Other celebrations were more discreet. For many people in the United States, the Christmas vacation was centered around the home, said Penne L. Restad, historian at the University of Texas at Austin, who specializes in vacations.
Vacation travel was less common in 1918 than today, in part because families tended to live more closely together, Dr Restad said. The practice of dragging an evergreen tree indoors to decorate it was all the rage. Just like the gifts for the children, delivered by Santa Claus.
For many, church services were also part of the holiday season. And in 1918, Ms Lux’s great-grandmother, Caroline Schumacher, was sad to miss them.
“I guess you saw the city being quarantined,” she said in a letter from Carroll, Iowa, dated Dec. 29. “I don’t know how long it will be closed. It’s terrible when there is no church. It didn’t look like Christmas at all.
Because personal letters relayed details of everyday life, they sometimes retained bits of history that newspapers ignored, Dr Restad said. “Home culture, and to a large extent consumer culture, is often recorded by women,” she added.

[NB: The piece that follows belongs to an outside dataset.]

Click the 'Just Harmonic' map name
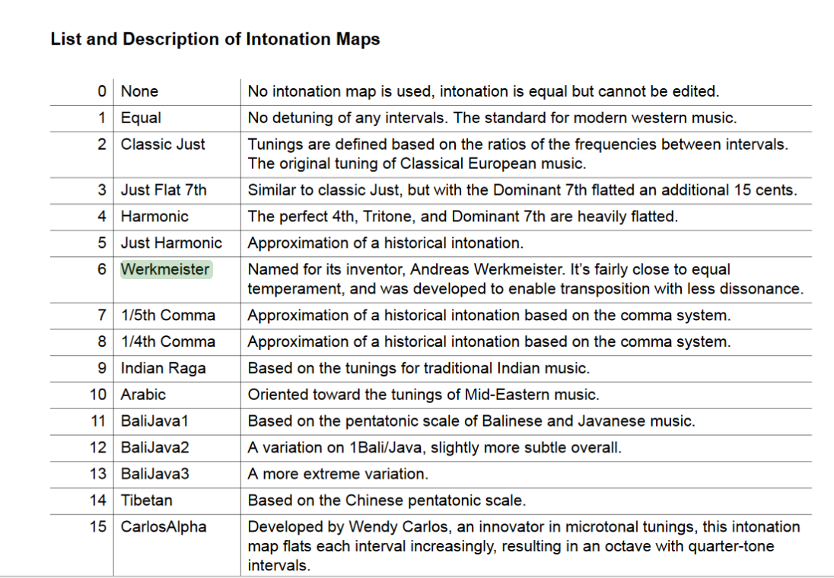This screenshot has height=578, width=834. click(x=171, y=243)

Letters from Ms Lux’s family, some of which are difficult to read due to fine handwriting or irregular spelling and grammar, were transcribed in 2014 by Julia Evans, who was then studying history at the Wartburg College in Waverly, Iowa, and now operates museum exhibits.
Newspapers have covered the pandemic as well, and reports from across the United States have shown a patchwork of responses from authorities to the spread of the flu.
In Hamilton, MT, the Ravalli Republican reported that a multi-month city-wide shutdown was lifted in late December 1918 – just in time for churches and cinemas to open on Christmas Day.
In Lodi, Calif., “Due to the flu here, Christmas celebrations have been drastically reduced, although merchants are reporting great holiday deals,” The Sacramento Bee reported on Christmas Eve. “There will be no municipal tree this year.”
And shortly after Christmas, the Chicago Defender published reports of families who had gathered for family visits or church services across Illinois. The reports were interspersed with notices of people who had fallen ill or had died from the flu.
This year, as coronavirus cases increase and healthcare professionals brace for an upsurge in infections associated with vacation travel, Ms Lux plans to stay home alone over Christmas. But letters from his family from a century ago spoke of gatherings and grave excavations.
“I have been busy for three weeks doing neighbor chores and burying the dead,” wrote a relative, John Tinti, in February 1919. “I have helped lay off more people this winter than ever in my life. life. It was really horrible.
Margaret Hamilton, another relative, wrote that she almost died herself. “My heart almost refused to work and my lips and nails were purplish black,” she said in a letter from March 1919. “Sure, almost passed.
Ms Lux was very impressed with Rebecca Tinti, the great-godmother whose letters recounted several trips to care for seriously ill friends and neighbors. “This lady was literally the Florence Nightingale of Adair County,” Ms. Lux said.
So, on a blustery day in April – the same month the worldwide death toll from the coronavirus topped 200,000 – Ms Lux drove about 60 miles from Lidderdale to Casey, Iowa, to see where Ms Tinti was. was buried almost 90 years ago.
The grave was easy to find, in a small cemetery on top of a hill. “I thought to myself, ‘No one has put anything on these graves for decades and decades,’ Ms. Lux said.
She put down a bouquet of silk flowers before going home.